Deborah.DeborahCore.FeaturePipeline.build_namedtuple_splitsetFunction
build_namedtuple_splitset(
    X_data::Dict{String, NamedTuple},
    split::String,
    key_order::Vector{String},
    jobid::Union{Nothing, String} = nothing
) -> NamedTuple

Construct a NamedTuple of feature vectors corresponding to a given data split.

This function extracts the specified data split (tr, bc, ul, and lb) from each entry in the input feature dictionary and combines them into a column-indexed NamedTuple, suitable for JuliaAI/MLJ.jl model input.

Arguments

  • X_data::Dict{String, NamedTuple}: A dictionary mapping input keys to 4-way split feature tuples (lb, tr, bc, ul).
  • split::String: Which dataset split to extract (tr, bc, ul, lb).
  • key_order::Vector{String}: The order of keys to use when building columns.
  • jobid::Union{Nothing, String}: Optional identifier string for logging or debugging purposes.

Returns

  • NamedTuple: A tuple with keys :Column1, :Column2, ... containing the feature vectors for the specified split.
source
Deborah.DeborahCore.FeaturePipeline.run_feature_pipelineMethod
run_feature_pipeline(
    read_column_X::Vector{Int},
    keys::Vector{String},
    path::String,
    conf_arr::Vector{Int},
    partition::DatasetPartitioner.DatasetPartitionInfo,
    paths::PathConfigBuilderDeborah.DeborahPathConfig;
    dump::Bool=true,
    jobid::Union{Nothing, String}=nothing
) -> Dict{String, NamedTuple{(:lb, :tr, :bc, :ul), NTuple{4, Vector{Float64}}}}

Run the feature preprocessing pipeline across multiple input feature files.

For each feature key (e.g., "plaq.dat", "rect.dat"), this function:

  1. Loads the corresponding raw .dat file as a matrix,
  2. Extracts the column specified in read_column_X[i],
  3. Partitions the data into four groups (lb, tr, bc, ul),
  4. Optionally dumps each partition to disk.

This version allows specifying a separate column index for each input feature file.

Arguments

  • read_column_X::Vector{Int} A vector of $1$-based column indices, one for each feature in keys. read_column_X[i] is used to extract a column from the feature file keys[i]. Each column is treated as an independent scalar input feature.

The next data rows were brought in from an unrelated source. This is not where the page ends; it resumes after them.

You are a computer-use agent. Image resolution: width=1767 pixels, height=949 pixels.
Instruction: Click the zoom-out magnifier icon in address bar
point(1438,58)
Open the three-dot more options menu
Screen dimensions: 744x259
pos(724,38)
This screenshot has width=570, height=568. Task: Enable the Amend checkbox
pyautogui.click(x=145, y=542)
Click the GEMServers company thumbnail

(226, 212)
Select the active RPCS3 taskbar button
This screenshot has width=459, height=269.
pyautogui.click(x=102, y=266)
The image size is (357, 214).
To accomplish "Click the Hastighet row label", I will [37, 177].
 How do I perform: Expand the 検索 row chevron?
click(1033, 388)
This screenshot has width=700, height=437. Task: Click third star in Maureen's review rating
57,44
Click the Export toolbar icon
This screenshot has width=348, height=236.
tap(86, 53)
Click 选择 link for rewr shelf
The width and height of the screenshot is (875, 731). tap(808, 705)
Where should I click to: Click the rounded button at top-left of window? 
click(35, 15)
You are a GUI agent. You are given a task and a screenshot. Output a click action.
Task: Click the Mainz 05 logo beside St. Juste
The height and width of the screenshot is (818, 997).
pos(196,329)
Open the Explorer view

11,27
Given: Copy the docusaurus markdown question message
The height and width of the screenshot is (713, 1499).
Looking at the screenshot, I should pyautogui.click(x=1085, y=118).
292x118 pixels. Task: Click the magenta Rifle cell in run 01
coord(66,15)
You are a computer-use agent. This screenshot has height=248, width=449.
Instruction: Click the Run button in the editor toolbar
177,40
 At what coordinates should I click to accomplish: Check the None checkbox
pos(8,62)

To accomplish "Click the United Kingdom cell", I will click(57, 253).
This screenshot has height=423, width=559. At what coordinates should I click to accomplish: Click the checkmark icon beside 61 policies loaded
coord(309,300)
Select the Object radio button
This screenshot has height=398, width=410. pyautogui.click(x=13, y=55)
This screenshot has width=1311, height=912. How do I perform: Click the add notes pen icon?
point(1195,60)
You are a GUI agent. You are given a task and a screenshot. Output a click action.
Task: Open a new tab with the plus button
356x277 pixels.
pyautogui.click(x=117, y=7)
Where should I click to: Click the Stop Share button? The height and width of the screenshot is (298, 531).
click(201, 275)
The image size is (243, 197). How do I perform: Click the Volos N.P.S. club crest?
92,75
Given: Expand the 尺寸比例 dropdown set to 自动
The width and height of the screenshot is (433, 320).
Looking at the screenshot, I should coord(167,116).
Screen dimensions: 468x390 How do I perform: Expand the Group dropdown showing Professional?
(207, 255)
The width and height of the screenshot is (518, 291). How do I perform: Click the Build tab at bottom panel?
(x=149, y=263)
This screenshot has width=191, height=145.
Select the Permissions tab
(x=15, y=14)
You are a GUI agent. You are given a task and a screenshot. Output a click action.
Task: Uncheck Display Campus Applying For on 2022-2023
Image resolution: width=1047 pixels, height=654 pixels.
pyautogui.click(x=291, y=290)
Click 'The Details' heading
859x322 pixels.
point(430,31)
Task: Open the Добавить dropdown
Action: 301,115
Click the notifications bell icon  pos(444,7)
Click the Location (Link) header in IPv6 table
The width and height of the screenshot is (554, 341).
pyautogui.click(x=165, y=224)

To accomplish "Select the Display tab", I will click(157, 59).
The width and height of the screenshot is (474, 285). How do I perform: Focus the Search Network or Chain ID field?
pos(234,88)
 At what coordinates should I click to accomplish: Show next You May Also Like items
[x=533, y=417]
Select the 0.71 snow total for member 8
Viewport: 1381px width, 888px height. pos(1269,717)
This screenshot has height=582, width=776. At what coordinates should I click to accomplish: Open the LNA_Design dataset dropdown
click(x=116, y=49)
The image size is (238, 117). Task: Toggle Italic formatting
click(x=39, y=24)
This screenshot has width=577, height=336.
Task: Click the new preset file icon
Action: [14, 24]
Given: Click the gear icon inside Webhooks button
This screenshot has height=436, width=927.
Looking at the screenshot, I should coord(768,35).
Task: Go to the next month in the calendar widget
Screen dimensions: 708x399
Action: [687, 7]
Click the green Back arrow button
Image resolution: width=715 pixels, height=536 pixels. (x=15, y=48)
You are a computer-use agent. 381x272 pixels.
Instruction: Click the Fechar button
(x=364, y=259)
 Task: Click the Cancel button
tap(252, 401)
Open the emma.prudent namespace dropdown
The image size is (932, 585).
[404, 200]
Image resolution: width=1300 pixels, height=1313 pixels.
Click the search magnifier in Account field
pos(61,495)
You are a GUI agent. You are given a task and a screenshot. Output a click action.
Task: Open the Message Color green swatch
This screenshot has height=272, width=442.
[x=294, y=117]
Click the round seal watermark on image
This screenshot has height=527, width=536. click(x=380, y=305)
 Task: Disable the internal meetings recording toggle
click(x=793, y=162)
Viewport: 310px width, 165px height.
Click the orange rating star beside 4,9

  • keys::Vector{String} List of feature file base names, such as ["plaq.dat", "rect.dat"].

  • path::String Directory path containing the raw .dat feature files.

  • conf_arr::Vector{Int} Configuration indices associated with rows in the feature files.

  • partition::DatasetPartitioner.DatasetPartitionInfo Struct containing index vectors that define the four partitions:

    • lb: labeled set
    • tr: training set
    • bc: bias correction set
    • ul: unlabeled set
  • paths::PathConfigBuilderDeborah.DeborahPathConfig Struct containing global path settings, such as .analysis_dir, .overall_name.

  • dump::Bool = true If true, each split feature vector is saved to disk as .dat files.

  • jobid::Union{Nothing, String} Optional identifier string for logging or debugging purposes.

Returns

  • Dict{String, NamedTuple{(:lb, :tr, :bc, :ul), NTuple{4, Vector{Float64}}}} Dictionary mapping each feature name to a NamedTuple of split vectors.
source